(Requests)
**A.** Translate this sentence from the turaco post into Spanish: "There are six genera in the Musophagidae."
**B.** Reproduce the turaco post verbatim from "White-crested Turaco" to "Plantain-Eaters in Crinifer.".

(Excerpted passage)
Monday, 25 June 2012

Turacos Part 1

Great Blue Turaco
Living in woodland areas all over Africa from primary rainforest to wooded savannah are at least 23 species of more or lesss chicken-sized, usually brightly coloured, birds belonging to the family Musophagidae. Commonly called Turacos, some species are called Go-Away-Birds after their call, or Plantain Eaters. At Bristol we currently have three species, and the next few posts will cover each of them.

White-crested Turaco
There are six genera in the Musophagidae. The brightly coloured forms are the various species of green Turaco in the genus Tauraco, the purple Turacos in Musophaga, plus two monotypic genera, the Ruwenzori Turaco in Ruwensorornis and the largest turaco, the Great Blue Turaco in Corythaola. The other two genera are birds with usually grey and white plumage the Go-Away-Birds in Corythaixoides and the Plantain-Eaters in Crinifer.

(Supplied material)

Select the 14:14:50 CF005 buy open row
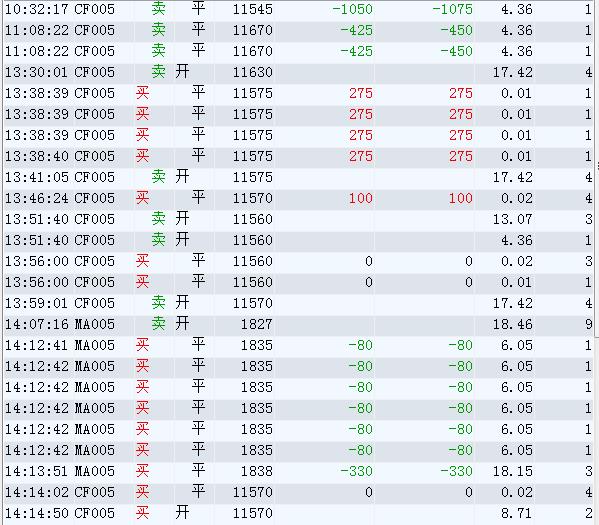Image resolution: width=599 pixels, height=525 pixels. click(x=298, y=513)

(Task-by-task solutions)
**A.** Hay seis géneros en los Musophagidae.

**B.**
White-crested Turaco
There are six genera in the Musophagidae. The brightly coloured forms are the various species of green Turaco in the genus Tauraco, the purple Turacos in Musophaga, plus two monotypic genera, the Ruwenzori Turaco in Ruwensorornis and the largest turaco, the Great Blue Turaco in Corythaola. The other two genera are birds with usually grey and white plumage the Go-Away-Birds in Corythaixoides and the Plantain-Eaters in Crinifer.